I do not pretend to possess the level of scholarship of Dr. McMahon, but that has not dissuaded me from articulating my observations and questions. In the next few paragraphs I would like to lay out a case as to why I believe the New Covenant is actually a brand new covenant, not a refreshed or renewed covenant. My contention is that a brand new “New” Covenant is not necessarily exclusive to dispensationalism. To be sure, dispensationalism considers the New Covenant to be a brand new covenant, but accepting this as fact does not make one a dispensationalist. 

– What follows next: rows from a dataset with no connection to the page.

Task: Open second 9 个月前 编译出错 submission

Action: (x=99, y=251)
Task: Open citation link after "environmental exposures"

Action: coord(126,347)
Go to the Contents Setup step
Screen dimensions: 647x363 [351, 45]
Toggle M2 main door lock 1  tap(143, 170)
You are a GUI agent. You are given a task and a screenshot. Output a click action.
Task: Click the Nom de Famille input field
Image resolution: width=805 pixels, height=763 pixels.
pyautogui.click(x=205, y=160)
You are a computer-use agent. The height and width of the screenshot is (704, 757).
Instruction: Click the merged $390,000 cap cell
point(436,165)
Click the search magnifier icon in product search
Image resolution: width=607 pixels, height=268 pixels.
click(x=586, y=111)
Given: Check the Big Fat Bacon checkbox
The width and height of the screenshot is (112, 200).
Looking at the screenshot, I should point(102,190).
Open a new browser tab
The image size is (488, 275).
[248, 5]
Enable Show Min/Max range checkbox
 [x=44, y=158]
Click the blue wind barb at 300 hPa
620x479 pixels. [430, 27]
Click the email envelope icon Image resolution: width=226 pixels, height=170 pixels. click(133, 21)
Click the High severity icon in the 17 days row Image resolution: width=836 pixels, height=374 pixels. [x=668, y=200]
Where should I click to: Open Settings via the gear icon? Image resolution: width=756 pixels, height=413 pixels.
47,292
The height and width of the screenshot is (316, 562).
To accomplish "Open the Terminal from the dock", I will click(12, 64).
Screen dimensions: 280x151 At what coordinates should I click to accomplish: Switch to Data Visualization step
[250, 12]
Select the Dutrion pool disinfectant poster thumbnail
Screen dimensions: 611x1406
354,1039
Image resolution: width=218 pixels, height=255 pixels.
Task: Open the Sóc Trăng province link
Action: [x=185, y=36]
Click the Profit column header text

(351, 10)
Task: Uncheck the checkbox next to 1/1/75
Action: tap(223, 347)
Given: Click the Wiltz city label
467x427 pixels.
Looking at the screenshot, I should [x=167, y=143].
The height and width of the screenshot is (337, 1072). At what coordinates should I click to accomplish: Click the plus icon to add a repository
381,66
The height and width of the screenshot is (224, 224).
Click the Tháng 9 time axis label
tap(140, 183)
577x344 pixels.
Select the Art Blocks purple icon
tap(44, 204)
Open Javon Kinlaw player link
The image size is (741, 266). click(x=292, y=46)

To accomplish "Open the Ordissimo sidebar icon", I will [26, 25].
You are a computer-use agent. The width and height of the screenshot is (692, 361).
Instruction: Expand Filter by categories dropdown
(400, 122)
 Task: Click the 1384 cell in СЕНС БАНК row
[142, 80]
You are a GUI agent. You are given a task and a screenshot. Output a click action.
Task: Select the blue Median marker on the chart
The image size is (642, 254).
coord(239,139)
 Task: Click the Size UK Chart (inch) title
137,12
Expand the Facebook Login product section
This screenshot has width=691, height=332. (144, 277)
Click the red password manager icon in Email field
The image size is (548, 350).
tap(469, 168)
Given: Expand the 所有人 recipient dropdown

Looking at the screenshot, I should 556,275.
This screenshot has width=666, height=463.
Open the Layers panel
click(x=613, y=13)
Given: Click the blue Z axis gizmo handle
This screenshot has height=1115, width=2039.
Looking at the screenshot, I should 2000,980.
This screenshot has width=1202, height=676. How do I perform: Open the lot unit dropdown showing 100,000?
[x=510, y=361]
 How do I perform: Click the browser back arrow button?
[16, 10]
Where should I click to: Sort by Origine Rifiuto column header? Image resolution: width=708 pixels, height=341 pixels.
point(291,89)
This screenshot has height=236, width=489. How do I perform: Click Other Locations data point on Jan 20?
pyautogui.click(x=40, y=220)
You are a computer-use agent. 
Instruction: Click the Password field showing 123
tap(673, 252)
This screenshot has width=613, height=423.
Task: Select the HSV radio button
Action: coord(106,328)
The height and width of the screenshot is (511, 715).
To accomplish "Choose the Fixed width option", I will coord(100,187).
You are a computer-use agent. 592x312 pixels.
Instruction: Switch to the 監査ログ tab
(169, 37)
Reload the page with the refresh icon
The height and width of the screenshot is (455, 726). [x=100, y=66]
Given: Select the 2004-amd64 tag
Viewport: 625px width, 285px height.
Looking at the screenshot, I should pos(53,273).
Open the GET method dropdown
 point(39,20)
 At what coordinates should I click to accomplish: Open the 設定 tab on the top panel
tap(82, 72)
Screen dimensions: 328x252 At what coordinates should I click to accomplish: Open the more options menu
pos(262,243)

[bible]Jeremiah 31:31-34[/bible]

The word “new” is an adjective. The Hebrew word for “new” in Jeremiah 31:31 is chadash. It simply means “new.” Dr. McMahon contends that in the context of Jeremiah 31 it does not mean brand new. Instead it is his opinion that chadash means renewed or refreshed. He cites the following passages as evidence: Isaiah 61:4; 2 Chronicles 24:4; 2 Chronicles 24:12; Psalm 51:10-12; Lamentations 5:21; 1 Samuel 11:14; 2 Chronicles 15:8; Job 10:17; Psalm 104:30 and Psalm 103:5. In these passages chadash does mean to other than brand new. But that is not the only way the word is used in the Old Testament. Numbers 28:26; 29:6; Deuteronomy 20:5; 22:8; 24:5; Joshua 9:13; Judges 15:13; 16:11; 16:12; 1 Samuel 6:7; 2 Samuel 21:16; Job 29:17; Isaiah 42:9; 43:15; 48:6; 62:2 and 65:17 are just some of the passages were chadash alludes to brand new or a first time experience.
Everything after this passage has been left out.